Kuzu Kocalar Nasıl Yetişir? – Sema Maraşlı
Nişanlı bir delikanlı bana halini anlattı ve şöyle bir soru sordu: “Nişanlım her gece arıyor ve saatlerce telefonda konuşmak istiyor. Ben hem onca saat konuşacak bir şey bulamıyorum hem de uykusuz kalıyorum. Bir kaç saat uykuyla sabah işime gidince bir türlü işime kendimi veremiyorum. Nişanlıma ne desem onu kırmadan bu durumdan rahatsız olduğumu anlatabilirim.”
“Çok basit” dedim. “Ona bana söylediğin şeyleri söyleyeceksin. Bu durumdan rahatsız olduğunu söyle ve ona bir saat ver. Mesela saat 11 den sonra hayati bir şey olmadıkça beni arama” de.
Delikanlı kıpkırmızı oldu. Anladım söyleyemeyecek ve bu eziyete katlanmaya devam edecek. Çünkü daha büyük bir eziyete maruz kalmaktan korkuyor. Böyle söylerse nişanlısı üzülecek, ağlayacak, bağıracak, küsecek belki ayrılmaya bile kalkacak. Öyle ya şimdiden onun beş saat çenesini çekemeyen adamdan koca mı olur! İlerde nasıl dayanacak ona? Kız da haklı!
Bu delikanlı nişanlısının eziyetlerine niye katlanıyor? Niçin istemediği bir şeyi dile getiremiyor, tavrını ortaya koyamıyor?
Çok büyük bir ihtimalle ailesinde gördüğü model, dediğim dedik otoriter bir anne ve pasif babadır. Babasından gördüğü kadarıyla ve kendi annesi ile edindiği tecrübelerle öğrenmiştir ki “Haklı da olsan bir kadına hayır demek, hiçbir şey kazandırmaz, boş yere yorulursun, en sonunda yine kadının dediği olur. O halde niye uğraşasın?”
Kocalarına hükmetmeyi seven kadınlar, otoritelerini sadece kocaları üzerinde değil, çocukları üzerinde de kullanırlar. En çok da oğulları üzerinde. Erkek çocuğu ya annesinden korktuğu için ya o üzülmesin, hastalanmasın diye ya da annesinin sevgisi kaybetme korkusuyla çoğu zaman onun duygusal baskısına boyun eğer.

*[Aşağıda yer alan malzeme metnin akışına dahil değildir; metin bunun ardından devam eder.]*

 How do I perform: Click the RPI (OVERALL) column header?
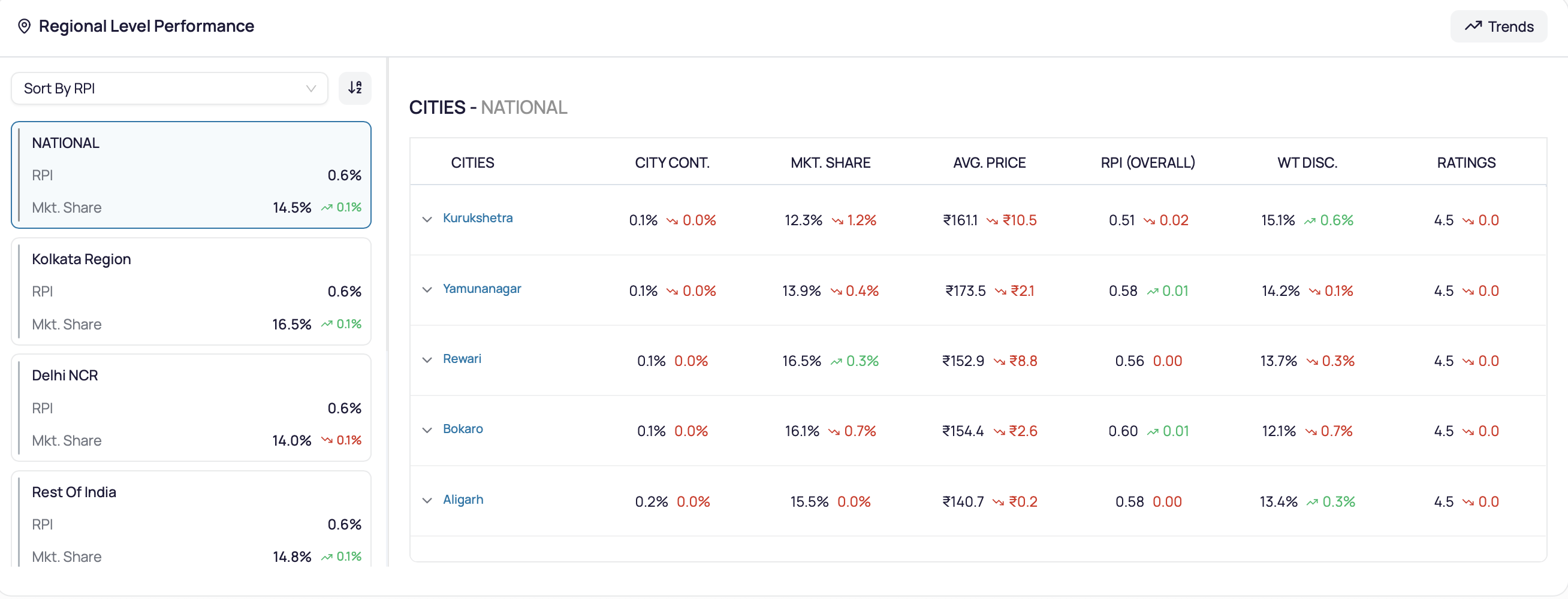[1148, 162]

Otoriter kadınlar, kocalarını pasifleştirdikleri için ya da pasif erkeklerle evlendikleri için dengeli bir evlilikleri yoktur. Evlilikte kendi hatalarını asla görmezler ve mutsuzlukları için her zaman kocalarını suçlarlar. Kocalarında aradıklarını bulamamanın huzursuzluğu yaşarlar. Bu yüzden de sevgilerini, umutlarını oğullarına bağlarlar. Bu bağı da duygusal baskı ile kurarlar.
İşin kötüsü otoriter anneyle büyüyen erkekler, gidip anneleri gibi otoriter kızlarla evlenirler. Kadında otorite, gördükleri ve alıştıkları bir şeydir. Bilinçaltı alıştığını devam ettirmek ister. Gelin kayınvalide toprağına sonradan çekmez tam aksi erkek gider annesine benzer kız bulur. Erkeğin bu hataya düşememesi için bu konuda bilinçli olması lazım. Yoksa anne otoritesinin yanına bir de karısının otoritesi eklenir.
Dinimizin hükümlerine göre erkek evde reis olmak zorunda. Çocuklar, babanın evde reis olduğu bir aile modelinde büyüdüklerinde kendi evliliklerinde de bunu devam ettirebiliyorlar. Annenin kabalıkla, kibarlıkla ya da kırılganlıkla hüküm sürdüğü, ailede büyüyen erkekler ise kendi evliliğinde de kadın hükmüne çabuk razı oluyorlar. Bu erkekler karısına aslan gibi değil kuzu gibi bir koca oluyorlar.
Peki kadınlar kuzu gibi kocadan memnun kalırlar mı? Hayır. Nişanlısının telefon konuşmasından bıkmış delikanlının nişanlısı hayatından memnun mudur? Hayır. Nişanlısının mızmız, güvensiz, annesinin ağzına bakan bir tip olduğunu düşünüyordur büyük ihtimalle. Eee problem de orada zaten. Annesinden korkmasaydı senden de korkmayacaktı.
Bu arada dinimiz anne-baba hakkına çok kıymet vermiştir. Bu yazımdan anneye saygısızlık edilsin gibi bir anlam çıkaran olmaz inşallah. Anneyi sevmek ve saygı duymak ayrı bir şeydir, anneden korkmak çekinmek ayrı bir şeydir. Bu ayrıma dikkat etmek lâzım. Ailenin hatalarını görmeden kişinin kendini değiştirmesi zordur. Onlar da sonucun böyle olacağını bilerek yapmamışlardır. Fakat bizim aynı hataları tekrar etmemek için sebep ve sonuçları görmemiz lazım.